Bir önceki filmi Far From The Madding Crowd’da (2015) izleyenleri 1800’lü yılların İngiltere’sine götüren Thomas Vinterberg, hiç ara vermeden bu kez 1970’li yılların Danimarka’sına yelken açıyor. Bu yıl vizyona girmesi beklenen The Commune, hippi akımının revaçta olduğu, 68 öğrenci hareketlerinin etkisinin hâlâ sürdüğü bir dönemde Avrupa’nın pek çok yerinde denenen komün evi tecrübesini “günahıyla sevabıyla” yansıtmaya çalışıyor.
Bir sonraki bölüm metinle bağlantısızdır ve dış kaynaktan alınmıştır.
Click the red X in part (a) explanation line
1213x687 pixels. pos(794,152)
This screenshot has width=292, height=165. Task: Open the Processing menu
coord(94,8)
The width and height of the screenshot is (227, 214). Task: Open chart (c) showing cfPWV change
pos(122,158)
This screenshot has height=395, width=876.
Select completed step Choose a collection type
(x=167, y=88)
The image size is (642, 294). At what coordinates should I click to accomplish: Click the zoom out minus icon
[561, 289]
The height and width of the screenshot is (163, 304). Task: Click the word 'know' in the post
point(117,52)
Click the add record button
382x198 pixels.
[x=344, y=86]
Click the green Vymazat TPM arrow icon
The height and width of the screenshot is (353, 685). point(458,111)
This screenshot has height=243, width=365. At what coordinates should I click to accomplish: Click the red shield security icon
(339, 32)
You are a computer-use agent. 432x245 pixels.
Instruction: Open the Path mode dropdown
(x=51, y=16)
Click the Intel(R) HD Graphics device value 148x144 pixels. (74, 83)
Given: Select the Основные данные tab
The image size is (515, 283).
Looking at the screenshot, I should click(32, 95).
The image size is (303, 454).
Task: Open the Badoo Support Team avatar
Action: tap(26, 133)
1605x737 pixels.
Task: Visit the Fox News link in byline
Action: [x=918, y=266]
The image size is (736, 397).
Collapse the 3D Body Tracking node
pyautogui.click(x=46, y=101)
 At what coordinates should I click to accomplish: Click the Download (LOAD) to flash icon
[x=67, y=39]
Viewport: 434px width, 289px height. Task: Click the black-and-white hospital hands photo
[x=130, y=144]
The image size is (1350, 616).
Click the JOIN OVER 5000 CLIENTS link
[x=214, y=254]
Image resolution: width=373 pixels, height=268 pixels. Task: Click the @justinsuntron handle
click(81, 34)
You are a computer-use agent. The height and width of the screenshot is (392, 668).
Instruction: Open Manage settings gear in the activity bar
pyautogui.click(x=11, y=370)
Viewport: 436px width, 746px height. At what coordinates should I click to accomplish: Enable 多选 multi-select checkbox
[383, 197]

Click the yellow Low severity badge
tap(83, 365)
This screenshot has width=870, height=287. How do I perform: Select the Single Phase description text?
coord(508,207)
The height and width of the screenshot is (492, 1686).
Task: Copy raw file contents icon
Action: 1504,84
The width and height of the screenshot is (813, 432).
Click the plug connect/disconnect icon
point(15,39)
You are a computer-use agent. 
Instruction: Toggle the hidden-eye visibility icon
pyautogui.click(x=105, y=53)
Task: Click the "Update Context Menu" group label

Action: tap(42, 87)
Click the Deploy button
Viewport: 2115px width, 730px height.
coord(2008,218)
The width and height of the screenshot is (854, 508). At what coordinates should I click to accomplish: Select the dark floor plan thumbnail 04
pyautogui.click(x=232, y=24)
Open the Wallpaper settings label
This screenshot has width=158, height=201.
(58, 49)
Film, Erik’in banliyödeki oldukça büyük evini, eşi Anna’nın isteğiyle bir komüne dönüştürmesiyle başlar. Önceleri oldukça keyifli görünen bu yeni ortam, Erik’in âşık olduğunu söylediği başka bir kadını komüne dâhil etme isteğiyle sarsılır. Erik ve Anna’nın arasındaki, onlar gizlemeye çalıştıkça artan sürtüşmeyle komünün neşeli havası da birdenbire dağılır.
Vinterberg, bundan önceki filmlerinde, özellikle de büyük ses getiren filmi The Hunt’ta (2012) ele aldığı birey-toplum çatışmasını hem zamansal hem de mekânsal olarak farklı bir boyuta taşıyor. The Commune’ün yayınlanan ilk fragmanından edindiğimiz ipuçlarına göre film iki ayrı soruya cevap arıyor gibi gözükmekte. Bir yandan ‘komün’ kelimesinin akla getirdiklerinin doğruluğu sorgulanırken öte yandan bireysel arzu ve kaygıların komün ile çatışması irdeleniyor. Üstelik tüm bu sorgulamalar tarihsel olarak en ilgi çekici dönemlerden birinde, tüm dünyaya yayılmış bir değişim rüzgârının perdesinde sahneleniyor.
Daha önce yönetmenin en önemli yapımlarından The Celebration’da (1998) birlikte rol almış olan Ulrich Thomsen ve Trine Dyrholm, bu filmde de başrollerde yer alıyor. Her filminde hikâyeyi anlatış biçiminde yenilikler yapmaktan çekinmeyen Vinterberg, yeni filmiyle birlikte “Dogma 95” akımının etkilerinden de epey uzaklaşmış görünüyor. Komedi unsurlarının da yer yer kullanıldığı The Commune, Vinterberg’in her filmi gibi yine bolca düşündürmeyi vaat ediyor.